Down to the final line, return the records unchanged.

***** RECORDS PROVIDED *****

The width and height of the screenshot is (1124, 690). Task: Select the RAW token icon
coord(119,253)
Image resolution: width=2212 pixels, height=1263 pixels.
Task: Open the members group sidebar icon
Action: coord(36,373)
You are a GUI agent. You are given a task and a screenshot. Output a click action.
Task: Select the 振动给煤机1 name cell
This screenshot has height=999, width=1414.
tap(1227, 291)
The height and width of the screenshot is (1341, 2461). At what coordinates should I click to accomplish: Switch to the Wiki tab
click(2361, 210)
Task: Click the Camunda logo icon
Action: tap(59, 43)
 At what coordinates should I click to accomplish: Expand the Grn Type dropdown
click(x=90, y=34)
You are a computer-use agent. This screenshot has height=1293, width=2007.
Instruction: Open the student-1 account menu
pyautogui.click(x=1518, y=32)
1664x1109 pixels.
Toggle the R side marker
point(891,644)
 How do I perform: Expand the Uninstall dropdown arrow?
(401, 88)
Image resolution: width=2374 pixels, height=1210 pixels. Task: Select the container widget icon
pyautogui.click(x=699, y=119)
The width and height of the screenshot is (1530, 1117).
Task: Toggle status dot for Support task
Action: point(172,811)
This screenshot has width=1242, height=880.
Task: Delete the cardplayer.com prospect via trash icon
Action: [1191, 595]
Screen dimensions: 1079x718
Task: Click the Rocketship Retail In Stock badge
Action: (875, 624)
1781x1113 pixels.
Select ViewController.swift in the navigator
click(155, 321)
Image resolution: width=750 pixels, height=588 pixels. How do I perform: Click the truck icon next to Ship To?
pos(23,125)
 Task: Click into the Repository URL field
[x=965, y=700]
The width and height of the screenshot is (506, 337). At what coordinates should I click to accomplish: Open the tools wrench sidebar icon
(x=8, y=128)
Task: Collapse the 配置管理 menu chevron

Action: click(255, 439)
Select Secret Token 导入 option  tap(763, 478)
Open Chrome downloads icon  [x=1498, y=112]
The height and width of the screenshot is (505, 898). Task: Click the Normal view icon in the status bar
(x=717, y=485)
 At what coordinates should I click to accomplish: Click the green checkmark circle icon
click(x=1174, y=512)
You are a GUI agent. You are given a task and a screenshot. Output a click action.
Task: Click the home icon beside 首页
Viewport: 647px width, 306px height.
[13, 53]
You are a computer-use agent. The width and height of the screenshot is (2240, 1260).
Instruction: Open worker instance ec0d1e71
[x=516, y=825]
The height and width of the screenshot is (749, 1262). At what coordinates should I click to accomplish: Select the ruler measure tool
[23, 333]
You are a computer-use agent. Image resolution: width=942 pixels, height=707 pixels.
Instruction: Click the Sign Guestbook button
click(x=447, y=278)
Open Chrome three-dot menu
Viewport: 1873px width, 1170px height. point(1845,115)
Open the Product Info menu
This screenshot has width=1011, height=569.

*****

> [RESPONSE TO THE TASK]
The width and height of the screenshot is (1124, 690). Task: Select the RAW token icon
coord(119,253)
Image resolution: width=2212 pixels, height=1263 pixels.
Task: Open the members group sidebar icon
Action: coord(36,373)
You are a GUI agent. You are given a task and a screenshot. Output a click action.
Task: Select the 振动给煤机1 name cell
This screenshot has height=999, width=1414.
tap(1227, 291)
The height and width of the screenshot is (1341, 2461). At what coordinates should I click to accomplish: Switch to the Wiki tab
click(2361, 210)
Task: Click the Camunda logo icon
Action: tap(59, 43)
 At what coordinates should I click to accomplish: Expand the Grn Type dropdown
click(x=90, y=34)
You are a computer-use agent. This screenshot has height=1293, width=2007.
Instruction: Open the student-1 account menu
pyautogui.click(x=1518, y=32)
1664x1109 pixels.
Toggle the R side marker
point(891,644)
 How do I perform: Expand the Uninstall dropdown arrow?
(401, 88)
Image resolution: width=2374 pixels, height=1210 pixels. Task: Select the container widget icon
pyautogui.click(x=699, y=119)
The width and height of the screenshot is (1530, 1117).
Task: Toggle status dot for Support task
Action: point(172,811)
This screenshot has width=1242, height=880.
Task: Delete the cardplayer.com prospect via trash icon
Action: [1191, 595]
Screen dimensions: 1079x718
Task: Click the Rocketship Retail In Stock badge
Action: (875, 624)
1781x1113 pixels.
Select ViewController.swift in the navigator
click(155, 321)
Image resolution: width=750 pixels, height=588 pixels. How do I perform: Click the truck icon next to Ship To?
pos(23,125)
 Task: Click into the Repository URL field
[x=965, y=700]
The width and height of the screenshot is (506, 337). At what coordinates should I click to accomplish: Open the tools wrench sidebar icon
(x=8, y=128)
Task: Collapse the 配置管理 menu chevron

Action: click(255, 439)
Select Secret Token 导入 option  tap(763, 478)
Open Chrome downloads icon  [x=1498, y=112]
The height and width of the screenshot is (505, 898). Task: Click the Normal view icon in the status bar
(x=717, y=485)
 At what coordinates should I click to accomplish: Click the green checkmark circle icon
click(x=1174, y=512)
You are a GUI agent. You are given a task and a screenshot. Output a click action.
Task: Click the home icon beside 首页
Viewport: 647px width, 306px height.
[13, 53]
You are a computer-use agent. The width and height of the screenshot is (2240, 1260).
Instruction: Open worker instance ec0d1e71
[x=516, y=825]
The height and width of the screenshot is (749, 1262). At what coordinates should I click to accomplish: Select the ruler measure tool
[23, 333]
You are a computer-use agent. Image resolution: width=942 pixels, height=707 pixels.
Instruction: Click the Sign Guestbook button
click(x=447, y=278)
Open Chrome three-dot menu
Viewport: 1873px width, 1170px height. point(1845,115)
Open the Product Info menu
This screenshot has width=1011, height=569.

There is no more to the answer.